A 24-year-old woman with Marfan syndrome diagnosed in adolescence presents for annual follow-up. She has many family members with the same condition, and several have undergone prophylactic aortic root repair. Her aortic root has been monitored annually for progression of dilation, and today it is 4.6 cm in diameter, a 3-mm increase from the last measurement. She has grade 2+ aortic insufficiency (on a scale of 1+ to 4+) based on echocardiography, but she has no symptoms. She is curious about what size her aortic root will need to reach for surgery to be considered.


TAA is being detected more often than in the past thanks to better detection methods and heightened awareness among physicians and patients. While an incidence rate of 10.4 per 100,000 patient-years is often cited,3 this figure likely underestimates the true incidence of this clinically silent condition. The most robust data come from studies based on in-hospital diagnostic codes coupled with data from autopsies for out-of-hospital deaths.

Olsson et al,4 in a 2016 study in Sweden, found the incidence of TAA and aortic dissection to be 16.3 per 100,000 per year for men and 9.1 per 100,000 per year for women.

Clouse et al5 reported the incidence of thoracic aortic dissection as 3.5 per 100,000 patient-years, and the same figure for thoracic aortic rupture.

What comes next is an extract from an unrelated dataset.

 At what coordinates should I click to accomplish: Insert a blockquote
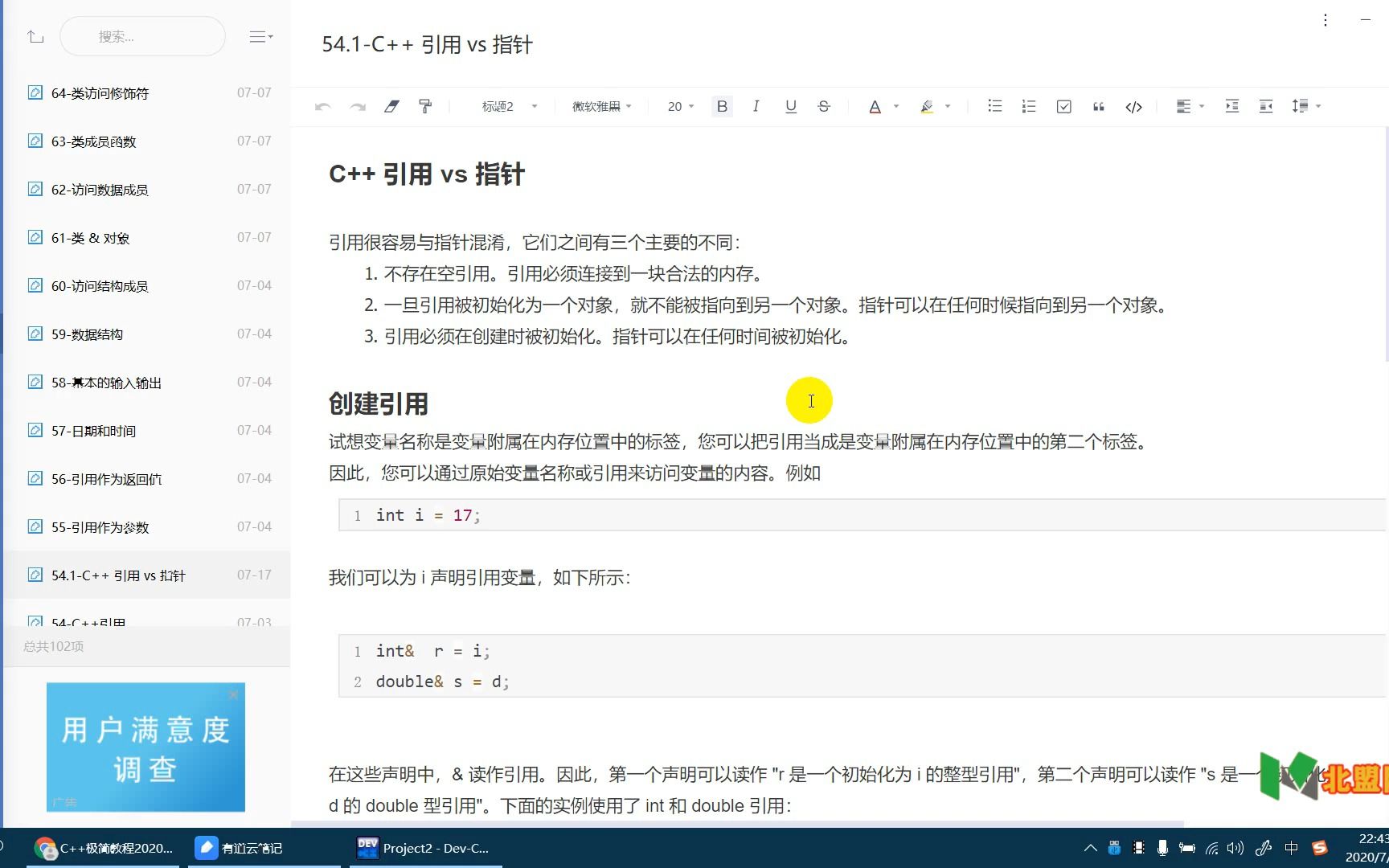(x=1098, y=105)
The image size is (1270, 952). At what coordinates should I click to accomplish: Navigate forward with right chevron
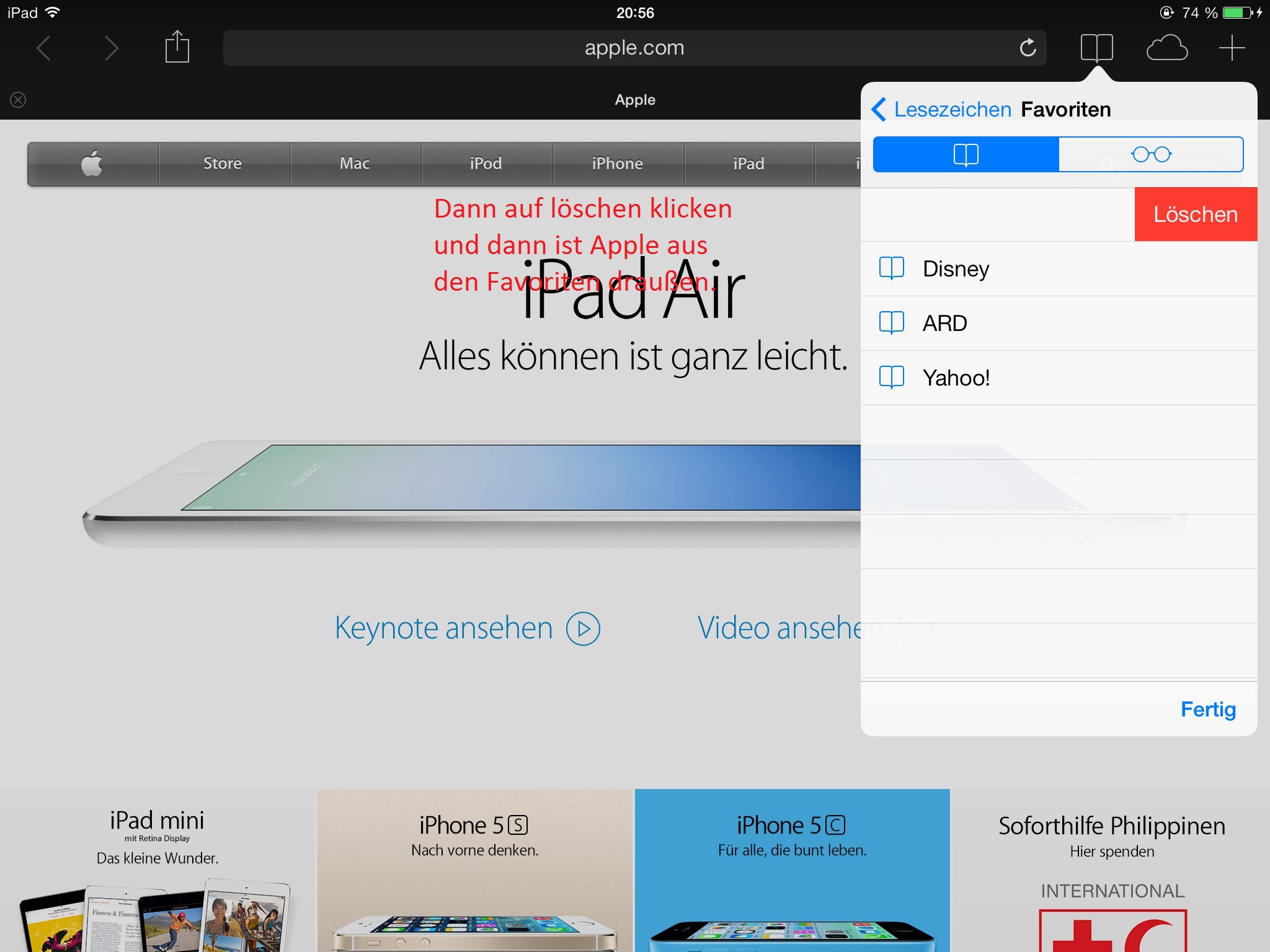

Aneurysmal disease accounts for 52,000 deaths per year in the United States, making it the 19th most common cause of death.6 These figures are likely lower than the true mortality rate for this condition, given that aortic dissection is often mistaken for acute myocardial infarction or other acute event if an autopsy is not done to confirm the cause of death.7


Risk factors for TAA include genetic conditions that lead to aortic medial weakness or destruction such as Loeys-Dietz syndrome and Marfan syndrome.2 In addition, family history is important even in the absence of known genetic mutations. Other risk factors include conditions that increase aortic wall stress, such as hypertension, cocaine abuse, extreme weightlifting, trauma, and aortic coarctation.2


Figure 1.
Figure 1.
The thoracic aorta consists of the root and the ascending, arch, and descending segments (Figure 1); the abdominal aorta consists of the suprarenal and infrarenal segments.8,9 These divisions are useful, as aneurysmal disease can be confined to specific locations along the length of the vessel, and the location can affect the clinical presentation and management decisions and lend insight into the pathogenesis.

Normal dimensions for the aortic segments differ depending on age, sex, and body surface area.8,44,45 The size of the aortic root may also vary depending on how it is measured, due to the root’s trefoil shape. Measured sinus to sinus, the root is larger than when measured sinus to commissure on CT angiography or cardiac MRI. It is also larger when measured leading edge to leading edge than inner edge to inner edge on echocardiography.10

TAA is defined as an aortic diameter at least 50% greater than the upper limit of normal.8

Aortic diameters: Upper limits of normal
The aorta increases in diameter by 0.7 to 1.9 mm per year if not dilated, and larger-diameter aortas grow faster.11 In addition, men have a larger aortic diameter than women.10 Size-based criteria and indices are useful for defining and monitoring aneurysmal progression, since larger patients tend to have a larger aorta.10Table 1 lists upper limits of normal values for the ascending and descending aorta by age, sex, and body surface area obtained by Wolak et al in a study using noncontrast CT.10

Geometric changes in the curvature of the ascending aorta, aortic arch, and descending thoracic aorta can occur as the result of hypertension, atherosclerosis, or connective tissue disease.